Problem with inject data from .NET client using Asynchronous method


(Nguyễn Thanh Phi (Backend MWG)) #1

Hi everyone,
I have RDBMS with huge data (about 50 millions record). I inject to dgraph use .NET client.
Because huge data like that, i can’t run synchronous . So that i run Asynchronous and data has been lost. I injected 1 milions data but recieve only 300k data. This not happen when i run synchronous.
Ps:// when i run asynchronous, always has this error: Assigning IDs is only allowed on leader.
About my system server:
Linux ubuntu 18.04
Dgraph version: 1.0.15
RAM 96GB, HDD 300GB
I have full setup cluster with 3 zero and 3 alpha.
Can anyone help me and explain for me about this problem? Thank too much


(Michael Compton) #2

Hi,

Which .Net client are you using?


(Nguyễn Thanh Phi (Backend MWG)) #3

Hi. This is my .NET client i used


(Michael Compton) #4

Ah, that’s me.
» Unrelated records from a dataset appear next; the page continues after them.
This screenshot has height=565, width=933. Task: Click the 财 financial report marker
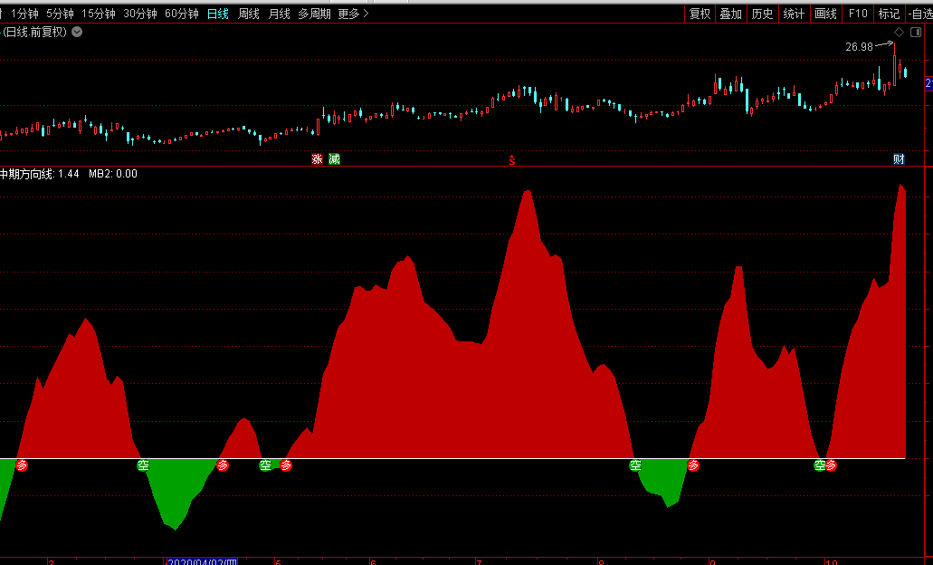[899, 159]
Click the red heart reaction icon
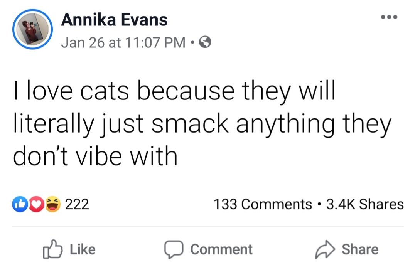The width and height of the screenshot is (415, 271). pos(36,204)
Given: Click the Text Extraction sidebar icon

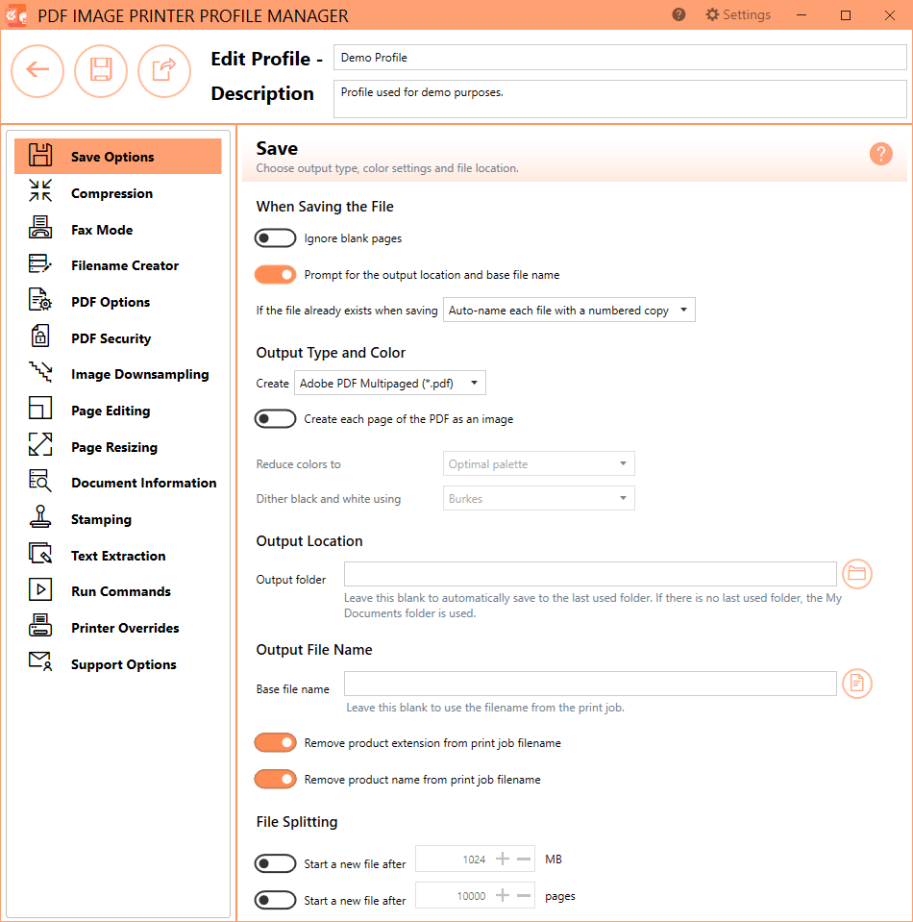Looking at the screenshot, I should [x=39, y=555].
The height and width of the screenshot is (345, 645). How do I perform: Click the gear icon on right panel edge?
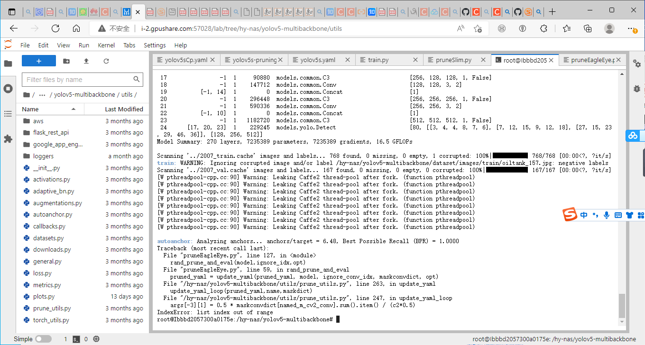coord(637,64)
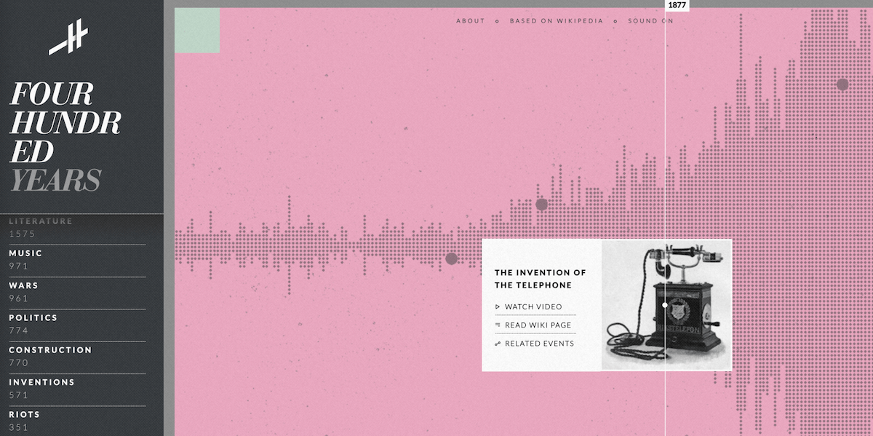The width and height of the screenshot is (873, 436).
Task: Click the link icon beside Related Events
Action: click(x=499, y=343)
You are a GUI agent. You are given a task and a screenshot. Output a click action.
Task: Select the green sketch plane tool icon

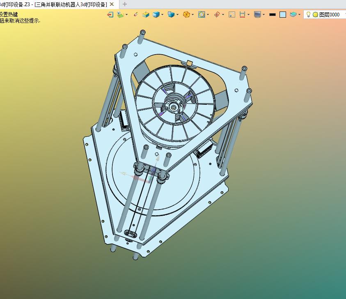(120, 14)
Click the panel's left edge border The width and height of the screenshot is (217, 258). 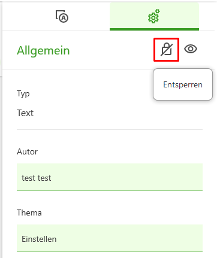pyautogui.click(x=1, y=130)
Happy to help you out.

Last release of that was for v1.0.14, so it might be a change in v1.0.15 that means I need to cut a new release.

Can you describe exactly how you are doing the insert so I can try to reproduce.


(Nguyễn Thanh Phi (Backend MWG)) #5

very happy to see you :smiley:
I try 3 methods to inject data:

  1. Use normal method:
public static async Task AddJson(string json)
{
        var f = await transaction.Mutate(json);
}
void Program()
{
      await AddJson();
}

=> this is good
2. Use batch IDgraphBatchingClient, sample like this:

var node = await client.GetOrCreateNode("genre" + split[1]);
if (node.IsSuccess) {
var edge = Clients.BuildProperty(node.Value, "name", GraphValue.BuildStringValue(split[0]));
if (edge.IsSuccess){
    await client.BatchAddProperty(edge.Value);
    }
}

=> i inject data but not get the result. I run 1 million data but it doesn’t import to Dgraph. Can you fix it?
I used with your examples here https://github.com/MichaelJCompton/Dgraph-dotnet/blob/master/source/Dgraph-dotnet.examples/MovieLensBatch/MovieLensBatch.cs
3. Use Asynchronous method:

 public static async Task AddJson(string json)
  {
        var f = await transaction.Mutate(json);
}
void Program()
{
      AddJson();
}

=> this is not ok. I inject 1 million but recieve only 300k data.
The different is when i call AddJson(); => run very fast but data not import enough and await AddJson(); => run slow but full data


(Michael Compton) #6

After a quick look at your your two versions with transaction.Mutate(json);, the difference is not to do with the library, but rather that in .Net if you don’t await in main(), then the program will just exit.

So you are starting a task, but the whole program exits before it’s done. That’s why the whole data is not loaded.

I suspect that the BatchingClient is broken. I’ve never used it much and it isn’t covered by any testing. The rest of the lib passes the test suite for Dgraph v1.0.15, so it should be ok.

It’s always going to take quite some work to inject a huge amount of data. I’d suspect that a good way with the .Net client is to run a number json mutations in parallel. Maybe an even better way is to transform the data one-off to rdf and then use Dgraph’s bulk loader - that only works if you want a new database, not if you are adding to an existing one.

Does that help? Let me know if you need more help to get through what you are doing.


(Nguyễn Thanh Phi (Backend MWG)) #7

I hope you can fix BatchingClient soon, because i believe this is the fast method to inject data (faster thanh normal mutate)

In here, i use loop. Like that

public static async Task AddJson(string json)
  {
        var f = await transaction.Mutate(json);
}
void Program()
{
    foreach(var item in listJson)
     {
        AddJson(item);
     }
      
}

(Michael Compton) #8

I’ll try to have a look at batching over the weekend … but it’s kinda a dead area in the code, so not sure.

I’m not sure it should be any faster - it just runs mutations in parallel. So running your own batching should be about the same. It also only really accepts triples and it looks like you’ve converted your data to json. Is that what you built from the RDBMS data?

That for loop still has the same problem - the program will spin quickly through the for loop starting tasks, but it doesn’t wait for the tasks to finish. So some will have started and maybe not finished.

In C# you’d need to start all those tasks and then wait for them to finish … something like

void Program()
{
    var mutateTasks = listJson.Select(AddJson).ToList()
    await Task.WhenAll(mutateTasks); 
}

Better if you collect up the return values and process those.

It might still take a while for the full dataset this way (Dgraph’s bulk loader is really optimised for these tasks). Worth doing some experiments to see which way is going to be quicker overall.